* **What you need to do**: Put the data lines from the line with "Open Opportunities under Marketing" to the line with "(x=215, y=49)", both included, into a numbered list, leaving out blank lines.

* **Information supplied**:
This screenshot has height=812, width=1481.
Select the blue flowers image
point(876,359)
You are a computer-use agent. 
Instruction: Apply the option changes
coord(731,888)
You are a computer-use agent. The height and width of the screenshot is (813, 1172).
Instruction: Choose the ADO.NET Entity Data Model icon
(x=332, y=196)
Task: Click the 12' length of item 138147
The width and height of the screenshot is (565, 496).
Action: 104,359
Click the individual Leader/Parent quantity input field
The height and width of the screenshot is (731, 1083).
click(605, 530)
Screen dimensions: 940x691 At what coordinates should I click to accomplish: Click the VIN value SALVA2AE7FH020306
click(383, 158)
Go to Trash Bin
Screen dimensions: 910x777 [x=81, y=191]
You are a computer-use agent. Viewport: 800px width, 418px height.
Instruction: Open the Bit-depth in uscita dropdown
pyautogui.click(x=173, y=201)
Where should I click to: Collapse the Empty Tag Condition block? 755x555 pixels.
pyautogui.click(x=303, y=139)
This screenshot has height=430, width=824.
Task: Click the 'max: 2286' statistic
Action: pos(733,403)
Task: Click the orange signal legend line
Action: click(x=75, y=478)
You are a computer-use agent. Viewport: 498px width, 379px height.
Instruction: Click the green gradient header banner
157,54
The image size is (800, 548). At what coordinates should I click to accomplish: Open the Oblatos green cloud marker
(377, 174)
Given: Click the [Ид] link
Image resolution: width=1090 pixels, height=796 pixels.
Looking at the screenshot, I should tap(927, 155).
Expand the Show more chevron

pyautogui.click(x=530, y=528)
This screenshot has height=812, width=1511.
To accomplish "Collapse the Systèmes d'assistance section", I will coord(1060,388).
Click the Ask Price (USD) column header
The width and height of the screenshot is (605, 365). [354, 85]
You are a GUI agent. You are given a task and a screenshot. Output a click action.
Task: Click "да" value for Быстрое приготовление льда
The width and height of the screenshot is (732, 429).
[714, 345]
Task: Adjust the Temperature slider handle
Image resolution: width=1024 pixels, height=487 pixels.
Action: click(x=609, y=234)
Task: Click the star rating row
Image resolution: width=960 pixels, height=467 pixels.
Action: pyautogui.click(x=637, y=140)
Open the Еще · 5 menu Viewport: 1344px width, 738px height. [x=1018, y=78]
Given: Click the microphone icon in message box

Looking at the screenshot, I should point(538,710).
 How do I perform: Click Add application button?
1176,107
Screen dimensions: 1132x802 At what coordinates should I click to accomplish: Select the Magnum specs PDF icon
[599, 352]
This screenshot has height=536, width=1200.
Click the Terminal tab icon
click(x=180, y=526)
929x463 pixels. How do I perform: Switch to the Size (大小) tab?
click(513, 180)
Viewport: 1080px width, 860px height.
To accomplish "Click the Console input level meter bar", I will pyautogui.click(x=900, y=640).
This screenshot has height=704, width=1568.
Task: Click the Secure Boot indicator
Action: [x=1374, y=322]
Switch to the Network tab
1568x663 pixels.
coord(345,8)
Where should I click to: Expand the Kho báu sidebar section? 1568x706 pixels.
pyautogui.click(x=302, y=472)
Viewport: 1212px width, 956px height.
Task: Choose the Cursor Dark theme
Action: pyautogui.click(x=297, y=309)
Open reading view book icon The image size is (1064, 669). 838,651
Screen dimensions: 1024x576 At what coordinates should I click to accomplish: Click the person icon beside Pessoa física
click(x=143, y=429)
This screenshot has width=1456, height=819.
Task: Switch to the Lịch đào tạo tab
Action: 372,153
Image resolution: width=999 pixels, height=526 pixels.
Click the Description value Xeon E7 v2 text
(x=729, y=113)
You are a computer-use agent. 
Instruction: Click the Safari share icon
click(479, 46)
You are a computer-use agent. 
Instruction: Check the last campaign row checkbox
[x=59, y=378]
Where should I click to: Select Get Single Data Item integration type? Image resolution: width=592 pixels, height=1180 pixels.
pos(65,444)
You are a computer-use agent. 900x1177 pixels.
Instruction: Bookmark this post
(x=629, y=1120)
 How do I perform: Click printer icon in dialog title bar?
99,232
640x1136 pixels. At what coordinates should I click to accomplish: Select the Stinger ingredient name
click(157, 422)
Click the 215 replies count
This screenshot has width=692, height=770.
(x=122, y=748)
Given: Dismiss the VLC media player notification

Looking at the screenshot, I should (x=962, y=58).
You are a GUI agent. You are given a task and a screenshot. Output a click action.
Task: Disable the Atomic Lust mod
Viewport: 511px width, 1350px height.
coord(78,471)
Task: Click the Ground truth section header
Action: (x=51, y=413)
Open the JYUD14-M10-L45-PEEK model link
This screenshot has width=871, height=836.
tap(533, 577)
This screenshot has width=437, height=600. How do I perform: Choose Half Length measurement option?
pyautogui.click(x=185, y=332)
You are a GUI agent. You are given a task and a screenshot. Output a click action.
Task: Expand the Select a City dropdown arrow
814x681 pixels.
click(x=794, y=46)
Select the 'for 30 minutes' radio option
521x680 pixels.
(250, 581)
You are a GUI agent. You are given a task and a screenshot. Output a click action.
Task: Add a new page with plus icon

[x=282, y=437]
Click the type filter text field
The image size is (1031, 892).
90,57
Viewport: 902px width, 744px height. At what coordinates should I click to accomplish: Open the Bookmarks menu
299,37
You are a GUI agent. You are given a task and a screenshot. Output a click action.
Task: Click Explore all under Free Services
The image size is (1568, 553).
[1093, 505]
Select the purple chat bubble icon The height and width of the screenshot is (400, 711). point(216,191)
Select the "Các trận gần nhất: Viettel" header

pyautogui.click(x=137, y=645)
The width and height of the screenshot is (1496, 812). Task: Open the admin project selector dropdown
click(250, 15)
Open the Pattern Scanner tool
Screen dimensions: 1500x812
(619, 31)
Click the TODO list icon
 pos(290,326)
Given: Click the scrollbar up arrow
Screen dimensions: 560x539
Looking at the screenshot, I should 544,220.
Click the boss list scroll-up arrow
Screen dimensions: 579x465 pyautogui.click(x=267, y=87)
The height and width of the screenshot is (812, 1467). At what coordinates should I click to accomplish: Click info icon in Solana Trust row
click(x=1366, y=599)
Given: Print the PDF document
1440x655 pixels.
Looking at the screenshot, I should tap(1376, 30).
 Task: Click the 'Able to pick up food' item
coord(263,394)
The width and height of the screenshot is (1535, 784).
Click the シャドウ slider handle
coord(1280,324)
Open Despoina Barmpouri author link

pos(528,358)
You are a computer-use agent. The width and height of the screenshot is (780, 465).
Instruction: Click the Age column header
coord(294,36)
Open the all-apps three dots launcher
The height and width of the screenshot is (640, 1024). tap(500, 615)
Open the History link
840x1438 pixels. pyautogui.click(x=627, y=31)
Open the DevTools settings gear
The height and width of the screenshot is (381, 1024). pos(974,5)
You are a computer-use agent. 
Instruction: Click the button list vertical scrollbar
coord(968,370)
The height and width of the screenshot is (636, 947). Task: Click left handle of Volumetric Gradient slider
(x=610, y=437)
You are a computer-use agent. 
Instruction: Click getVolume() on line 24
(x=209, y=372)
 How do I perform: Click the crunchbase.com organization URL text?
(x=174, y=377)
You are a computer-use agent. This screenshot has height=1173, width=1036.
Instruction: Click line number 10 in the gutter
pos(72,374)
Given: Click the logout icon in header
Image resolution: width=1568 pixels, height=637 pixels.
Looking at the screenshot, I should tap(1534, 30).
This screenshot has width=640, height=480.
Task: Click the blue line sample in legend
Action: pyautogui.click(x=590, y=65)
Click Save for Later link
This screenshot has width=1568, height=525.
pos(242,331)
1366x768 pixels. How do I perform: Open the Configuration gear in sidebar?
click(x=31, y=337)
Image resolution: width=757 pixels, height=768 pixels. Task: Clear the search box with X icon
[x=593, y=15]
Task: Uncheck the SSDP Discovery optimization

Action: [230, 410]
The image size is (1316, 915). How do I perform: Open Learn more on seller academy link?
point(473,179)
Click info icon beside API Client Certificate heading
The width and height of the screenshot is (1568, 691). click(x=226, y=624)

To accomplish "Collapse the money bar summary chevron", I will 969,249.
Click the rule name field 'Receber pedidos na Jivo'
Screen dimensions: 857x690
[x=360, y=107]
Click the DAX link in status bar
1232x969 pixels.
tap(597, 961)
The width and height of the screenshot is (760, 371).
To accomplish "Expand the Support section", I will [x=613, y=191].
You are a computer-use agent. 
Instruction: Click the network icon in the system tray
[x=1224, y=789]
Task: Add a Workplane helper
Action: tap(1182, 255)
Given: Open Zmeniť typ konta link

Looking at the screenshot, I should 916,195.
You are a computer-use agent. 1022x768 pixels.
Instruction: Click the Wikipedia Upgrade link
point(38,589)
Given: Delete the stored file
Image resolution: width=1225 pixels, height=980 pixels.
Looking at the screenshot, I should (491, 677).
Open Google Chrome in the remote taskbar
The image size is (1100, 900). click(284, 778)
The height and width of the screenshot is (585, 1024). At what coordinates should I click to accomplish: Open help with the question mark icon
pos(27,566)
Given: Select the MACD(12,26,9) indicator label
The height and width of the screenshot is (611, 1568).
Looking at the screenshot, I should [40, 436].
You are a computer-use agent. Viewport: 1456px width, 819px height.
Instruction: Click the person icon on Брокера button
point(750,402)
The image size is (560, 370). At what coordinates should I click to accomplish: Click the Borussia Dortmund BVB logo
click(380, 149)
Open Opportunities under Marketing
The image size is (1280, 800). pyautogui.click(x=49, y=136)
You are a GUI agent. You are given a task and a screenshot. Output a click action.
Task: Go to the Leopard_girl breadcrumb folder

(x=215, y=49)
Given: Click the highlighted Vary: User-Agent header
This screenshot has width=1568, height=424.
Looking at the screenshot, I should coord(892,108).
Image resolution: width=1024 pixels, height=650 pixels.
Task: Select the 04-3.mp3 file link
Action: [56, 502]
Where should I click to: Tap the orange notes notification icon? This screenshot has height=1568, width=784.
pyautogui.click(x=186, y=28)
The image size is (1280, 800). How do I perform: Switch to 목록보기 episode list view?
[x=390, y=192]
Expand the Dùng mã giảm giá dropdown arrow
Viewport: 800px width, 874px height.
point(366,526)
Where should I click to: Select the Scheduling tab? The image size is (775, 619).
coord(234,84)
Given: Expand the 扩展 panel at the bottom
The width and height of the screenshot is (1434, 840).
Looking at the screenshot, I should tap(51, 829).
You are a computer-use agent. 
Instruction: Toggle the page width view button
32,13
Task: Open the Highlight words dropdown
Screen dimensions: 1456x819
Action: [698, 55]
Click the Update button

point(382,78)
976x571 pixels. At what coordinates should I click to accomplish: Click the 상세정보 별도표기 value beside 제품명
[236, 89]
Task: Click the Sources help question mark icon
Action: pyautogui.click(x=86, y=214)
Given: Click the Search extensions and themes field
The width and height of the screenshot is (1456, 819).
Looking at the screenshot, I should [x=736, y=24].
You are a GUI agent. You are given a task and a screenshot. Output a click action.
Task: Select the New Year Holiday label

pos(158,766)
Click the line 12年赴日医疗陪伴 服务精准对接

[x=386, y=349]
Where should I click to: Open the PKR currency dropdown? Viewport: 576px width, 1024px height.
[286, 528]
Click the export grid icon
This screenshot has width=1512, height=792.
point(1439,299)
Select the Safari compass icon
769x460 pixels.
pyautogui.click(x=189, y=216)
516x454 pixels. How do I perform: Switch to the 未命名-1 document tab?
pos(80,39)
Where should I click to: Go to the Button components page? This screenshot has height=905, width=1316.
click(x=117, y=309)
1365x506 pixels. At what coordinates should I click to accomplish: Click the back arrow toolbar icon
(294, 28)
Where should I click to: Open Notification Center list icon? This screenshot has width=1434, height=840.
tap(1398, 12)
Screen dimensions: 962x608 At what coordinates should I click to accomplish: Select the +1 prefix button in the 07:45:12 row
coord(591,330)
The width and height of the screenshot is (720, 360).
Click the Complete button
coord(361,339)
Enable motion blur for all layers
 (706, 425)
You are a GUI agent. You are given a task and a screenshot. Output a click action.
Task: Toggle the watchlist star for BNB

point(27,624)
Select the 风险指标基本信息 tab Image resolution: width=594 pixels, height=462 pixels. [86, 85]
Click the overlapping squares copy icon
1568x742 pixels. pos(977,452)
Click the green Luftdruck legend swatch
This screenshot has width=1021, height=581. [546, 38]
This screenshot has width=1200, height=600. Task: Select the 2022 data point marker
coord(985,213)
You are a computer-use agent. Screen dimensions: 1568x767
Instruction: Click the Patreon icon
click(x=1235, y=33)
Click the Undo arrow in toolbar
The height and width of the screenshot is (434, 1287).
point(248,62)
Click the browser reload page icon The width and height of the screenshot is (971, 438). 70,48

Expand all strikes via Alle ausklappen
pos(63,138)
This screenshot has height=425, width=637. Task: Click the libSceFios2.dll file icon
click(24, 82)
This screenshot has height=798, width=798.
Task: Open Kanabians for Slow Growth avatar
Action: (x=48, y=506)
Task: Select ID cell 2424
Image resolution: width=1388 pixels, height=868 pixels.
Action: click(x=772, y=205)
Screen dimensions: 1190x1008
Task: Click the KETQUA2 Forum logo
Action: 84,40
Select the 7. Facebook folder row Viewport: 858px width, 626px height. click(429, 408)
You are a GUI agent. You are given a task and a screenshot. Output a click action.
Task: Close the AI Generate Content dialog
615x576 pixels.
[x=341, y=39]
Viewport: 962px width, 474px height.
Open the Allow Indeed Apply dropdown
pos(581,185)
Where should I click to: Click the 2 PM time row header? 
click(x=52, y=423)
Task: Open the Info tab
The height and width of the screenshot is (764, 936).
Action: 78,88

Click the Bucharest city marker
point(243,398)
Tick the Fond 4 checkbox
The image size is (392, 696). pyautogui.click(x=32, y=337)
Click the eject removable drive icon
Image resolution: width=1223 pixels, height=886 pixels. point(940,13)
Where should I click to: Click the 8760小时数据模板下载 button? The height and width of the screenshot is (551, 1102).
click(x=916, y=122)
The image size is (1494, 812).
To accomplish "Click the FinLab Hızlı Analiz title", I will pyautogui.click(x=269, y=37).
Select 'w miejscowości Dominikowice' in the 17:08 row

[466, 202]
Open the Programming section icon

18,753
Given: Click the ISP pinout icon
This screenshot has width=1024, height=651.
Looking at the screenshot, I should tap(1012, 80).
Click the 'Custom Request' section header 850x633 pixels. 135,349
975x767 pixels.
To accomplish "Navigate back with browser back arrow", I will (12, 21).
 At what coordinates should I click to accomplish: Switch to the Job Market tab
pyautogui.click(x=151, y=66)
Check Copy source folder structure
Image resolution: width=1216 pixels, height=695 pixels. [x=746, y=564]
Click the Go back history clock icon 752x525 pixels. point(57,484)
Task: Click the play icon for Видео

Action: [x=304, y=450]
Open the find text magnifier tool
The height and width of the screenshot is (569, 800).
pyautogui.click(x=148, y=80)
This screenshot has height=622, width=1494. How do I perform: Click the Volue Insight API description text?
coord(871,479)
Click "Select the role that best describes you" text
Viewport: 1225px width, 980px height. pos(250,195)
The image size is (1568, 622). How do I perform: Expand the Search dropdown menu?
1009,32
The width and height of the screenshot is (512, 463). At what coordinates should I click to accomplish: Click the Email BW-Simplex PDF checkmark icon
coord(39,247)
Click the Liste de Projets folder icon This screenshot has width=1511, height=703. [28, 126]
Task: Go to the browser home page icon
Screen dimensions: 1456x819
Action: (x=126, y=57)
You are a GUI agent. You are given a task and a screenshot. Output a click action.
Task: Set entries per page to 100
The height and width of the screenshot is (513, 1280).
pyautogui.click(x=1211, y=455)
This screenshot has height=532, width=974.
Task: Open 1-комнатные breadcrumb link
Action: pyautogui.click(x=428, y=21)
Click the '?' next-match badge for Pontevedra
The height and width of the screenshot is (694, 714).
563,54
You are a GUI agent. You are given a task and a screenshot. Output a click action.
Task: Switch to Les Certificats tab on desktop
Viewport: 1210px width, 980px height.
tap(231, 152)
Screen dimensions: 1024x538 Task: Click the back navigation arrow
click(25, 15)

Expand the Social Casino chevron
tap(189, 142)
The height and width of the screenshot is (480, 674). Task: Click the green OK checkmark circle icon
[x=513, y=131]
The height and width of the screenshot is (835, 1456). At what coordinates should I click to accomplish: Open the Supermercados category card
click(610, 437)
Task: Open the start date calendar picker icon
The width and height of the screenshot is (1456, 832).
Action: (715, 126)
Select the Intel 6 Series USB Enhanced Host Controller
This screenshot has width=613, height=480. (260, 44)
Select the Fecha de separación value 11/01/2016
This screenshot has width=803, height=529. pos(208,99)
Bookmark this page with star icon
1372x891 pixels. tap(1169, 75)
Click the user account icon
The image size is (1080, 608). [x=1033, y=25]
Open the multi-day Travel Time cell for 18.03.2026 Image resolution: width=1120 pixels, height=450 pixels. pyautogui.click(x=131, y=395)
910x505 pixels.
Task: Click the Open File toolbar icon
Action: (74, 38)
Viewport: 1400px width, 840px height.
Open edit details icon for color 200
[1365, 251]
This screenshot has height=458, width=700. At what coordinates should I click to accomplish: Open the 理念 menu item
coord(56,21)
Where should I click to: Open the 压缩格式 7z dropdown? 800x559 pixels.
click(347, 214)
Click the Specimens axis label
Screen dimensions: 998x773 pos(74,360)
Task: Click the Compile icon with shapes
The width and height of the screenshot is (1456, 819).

* **Worked solution**:
1. Open Opportunities under Marketing
2. The image size is (1280, 800). pyautogui.click(x=49, y=136)
3. You are a GUI agent. You are given a task and a screenshot. Output a click action.
4. Task: Go to the Leopard_girl breadcrumb folder
5. (x=215, y=49)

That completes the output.